ABOUT THIS TASK - All lines from the one that contains "Instruction: Click the Action column header" through the close of the entries below are to be repeated exactly, without any pictures.

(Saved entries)

# # # # # # #

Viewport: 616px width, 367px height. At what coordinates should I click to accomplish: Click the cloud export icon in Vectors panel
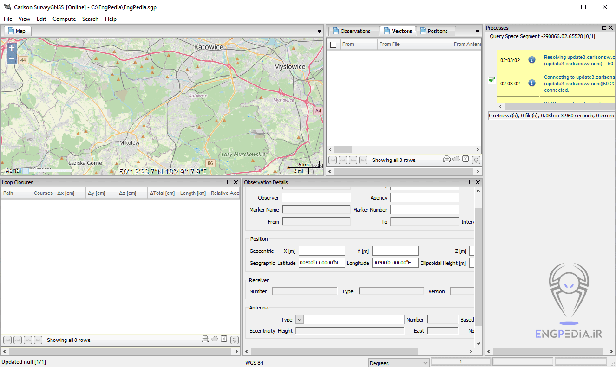[x=456, y=160]
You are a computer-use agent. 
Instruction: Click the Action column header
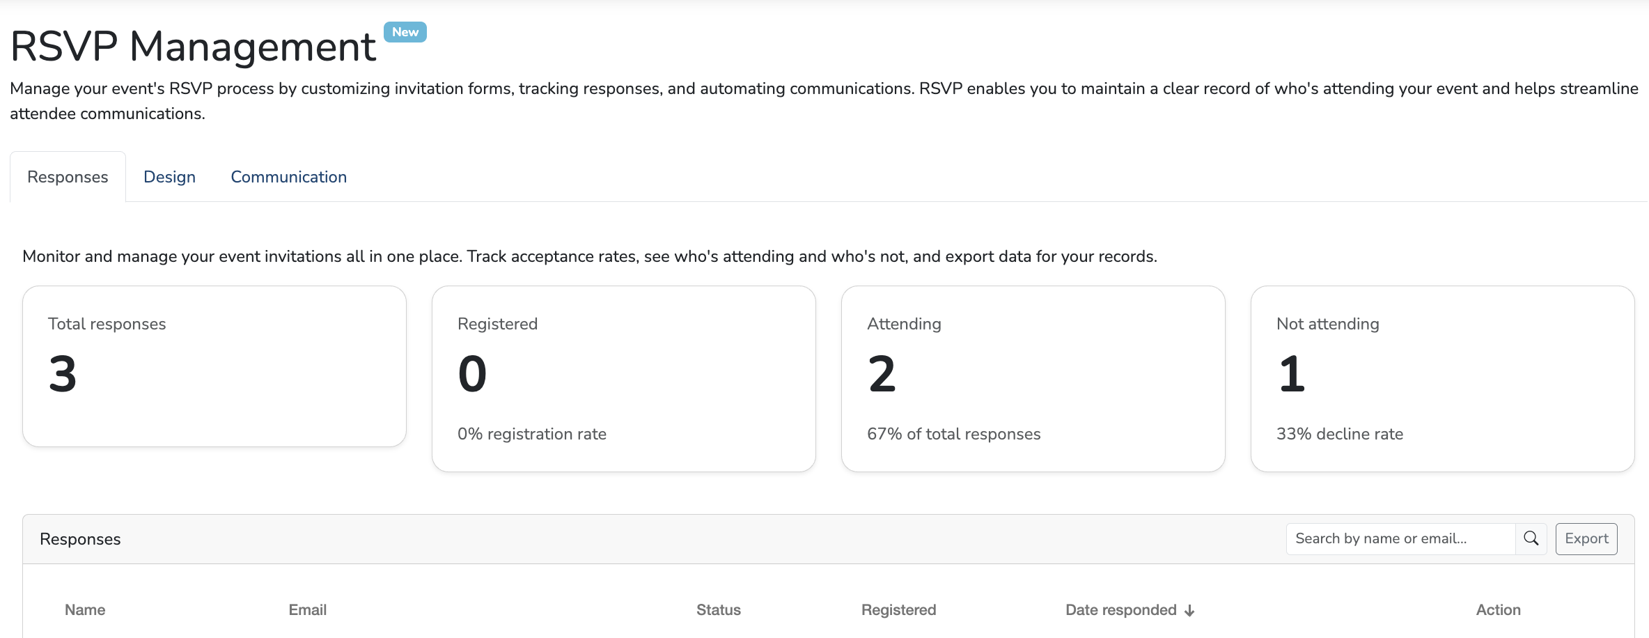(x=1498, y=610)
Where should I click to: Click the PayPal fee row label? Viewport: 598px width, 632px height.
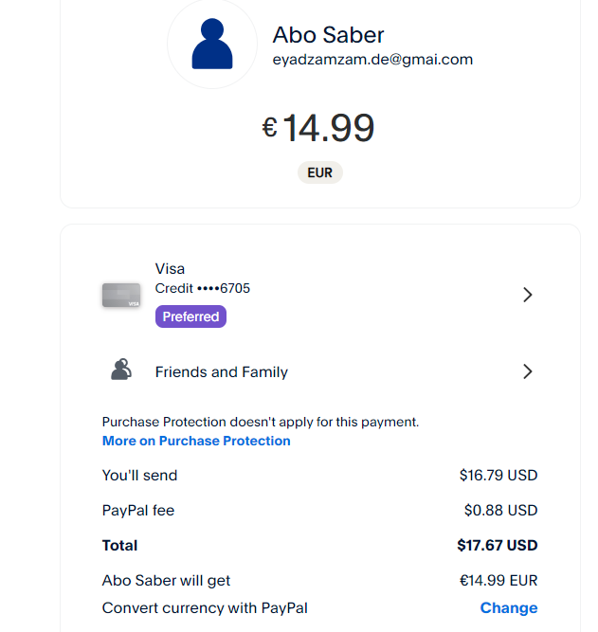tap(138, 510)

# # # # # # #

OUTPUT FOR THIS EXERCISE -
Instruction: Click the Action column header
(x=1498, y=610)
Where should I click to: Click the PayPal fee row label? Viewport: 598px width, 632px height.
tap(138, 510)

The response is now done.